Mayor Cook offers advice on making the most of high school


Photo courtesy of Olivia Young

Olivia Young takes a selfie with Mayor Cook during her interview for this article. Young enjoyed the opportunity to get some advice from the mayor.

By Olivia Young

As Mayor John Cook walks into his executive assistant’s office, he is eager to share how he and his associates have shaped the city over the past five years. With unmistakable confidence and his City of Tigard pin on his lapel, his drive is incontrovertible. For as long as he can remember he’s had a passion for politics, his community and keeping the citizens of Tigard safe. When he’s not tweeting and keeping his over 1,300 Twitter followers updated on the happenings of their city, he is serving his community, working as president of the Oregon Mayors Association and meeting with everyone from regular citizens to former state representatives. This may seem impressive, but for Cook it’s second nature; a life of politics has always been on his mind, stemming from spending time with his family as a boy.


“My dad was in city politics for 25 years, so growing up in that, I decided I wanted to do it.” Cook said. His dad, John Cook Sr., has nearly three decades of government experience–from chairman of the park board to mayor himself. Because of his father’s experience, it makes sense that Cook would go to him for advice on all things local government.


Along with his dad, Cook looks to two other government aficionados when seeking counsel; Roy Rogers, the county commissioner, and former mayor Tom Bryan. These two, throughout Cook’s time in the government field, have advised him into making some of the important political decisions that have impacted the city.


“Tom Bryan was on the council for 10 years, [and] went on to become our state representative,” Cook said. “Roy put me on a budget committee in Washington County and I chaired that for 10 years. [They] are the two… I go to when I have any questions… [and] who I’ve always followed in addition to my dad.” Their advice has set Mayor Cook up for much success as he runs the city of Tigard.
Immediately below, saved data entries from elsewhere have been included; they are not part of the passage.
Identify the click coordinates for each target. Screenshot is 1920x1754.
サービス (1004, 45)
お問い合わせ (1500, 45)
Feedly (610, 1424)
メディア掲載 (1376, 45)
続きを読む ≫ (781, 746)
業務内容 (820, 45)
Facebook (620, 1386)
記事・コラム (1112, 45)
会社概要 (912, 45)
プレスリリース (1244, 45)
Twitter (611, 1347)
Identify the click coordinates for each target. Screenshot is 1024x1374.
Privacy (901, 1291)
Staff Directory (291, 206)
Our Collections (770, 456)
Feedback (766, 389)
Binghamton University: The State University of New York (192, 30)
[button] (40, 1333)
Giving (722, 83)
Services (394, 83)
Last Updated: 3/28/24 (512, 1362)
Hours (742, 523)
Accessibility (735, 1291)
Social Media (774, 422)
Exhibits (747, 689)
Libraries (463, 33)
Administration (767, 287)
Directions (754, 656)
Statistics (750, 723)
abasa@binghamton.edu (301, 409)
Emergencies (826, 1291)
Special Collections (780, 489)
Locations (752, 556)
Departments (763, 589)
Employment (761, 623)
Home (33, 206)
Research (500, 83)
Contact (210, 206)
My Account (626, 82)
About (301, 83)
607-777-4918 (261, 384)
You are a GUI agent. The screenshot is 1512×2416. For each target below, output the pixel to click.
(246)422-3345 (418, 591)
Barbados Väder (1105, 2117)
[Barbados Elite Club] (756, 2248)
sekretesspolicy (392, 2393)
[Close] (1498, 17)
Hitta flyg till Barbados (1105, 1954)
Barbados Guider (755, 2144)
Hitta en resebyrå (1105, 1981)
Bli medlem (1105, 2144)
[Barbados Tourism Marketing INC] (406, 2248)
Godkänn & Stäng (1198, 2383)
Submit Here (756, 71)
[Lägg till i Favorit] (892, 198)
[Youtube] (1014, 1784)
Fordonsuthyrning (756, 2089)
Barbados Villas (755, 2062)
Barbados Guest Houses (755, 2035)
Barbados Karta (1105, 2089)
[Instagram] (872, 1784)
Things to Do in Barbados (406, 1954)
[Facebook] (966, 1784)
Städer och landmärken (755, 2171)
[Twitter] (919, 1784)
However, he cannot do this alone. The people around him are extraordinary staffers who keep the city running smoothly.


One is Joanne Bengston, his executive assistant. Throughout her high school years, she mentioned how it took her a while to find her passion. Once she found it government she felt overjoyed; with her job, and learning opportunities presented every day.


“Everybody here does more than just their one thing, and every day here is different. I would say that’s the best part of working for the city and… the mayor. It is a great place to learn about the world we live in. It’s so interesting and fun. I’ve worked for nonprofits, for profits… and by far government is my favorite.”


Along with daily learning opportunities, Mayor Cook has taught Bengston how to not focus on the ‘internet trolls’, as she says, and to focus on what really matters- serving the communities of Tigard.


“He’s taught me how to not be as invested [in the negative things people say]. No matter where you go, there are going to be people who say mean things, but we shouldn’t let it… change [our goals and] what we’re doing. We shouldn’t get sidetracked by these…  things that are usually baseless. He’s been great helping me take my eye off of that and move forward with the mission of serving the public.”


Cook began forming his positive philosophy in high school. Because of his family’s involvement in the Catholic church and the college preparatory program there, Cook attended Central Catholic High School from 1984 to 1987. Cook used his time in high school to begin creating a path of growth with the morals and stamina he needed to take on such positions in government. Now, he has advice for all high school students.“Get involved! Volunteer!” he said. Getting out and trying new things, he said, helped him with his job, and is the main piece of advice he’d give to students wishing to pursue a political career.


“Whether it’s the Tigard Youth Advisory Council, or whether it’s leadership at school…If you want change, you need to get involved. That means… voting, and… volunteering in your community.” He again emphasized how, because of his parent’s involvement in volunteering, it created much ease when it came time to do his part. “[My parents] were in… service groups in the city, and I followed them around… so it was really easy when it was time for me because I’d already done [it]. So many people already knew me because I was involved. I was involved… when I was a child, so when I got older it was easier to continue.”


“Get educated on what’s happening now,” Bengtson added. “and how you can impact whats happening! Pick up a history book…  history books have the luxury of time; people have stepped back and seen [what cities have done], and historians have picked those things apart, and you get to see how many people… have touched something to make the whole- and that in essence is local government.”


Mayor John Cook’s family environment, schooling, and love for government all come together to create the mayor of Tigard. With his staff and his passion for his work, there is no denying that Cook loves this city, and wants to do what he can to make it safer and greater for every citizen; big, or small.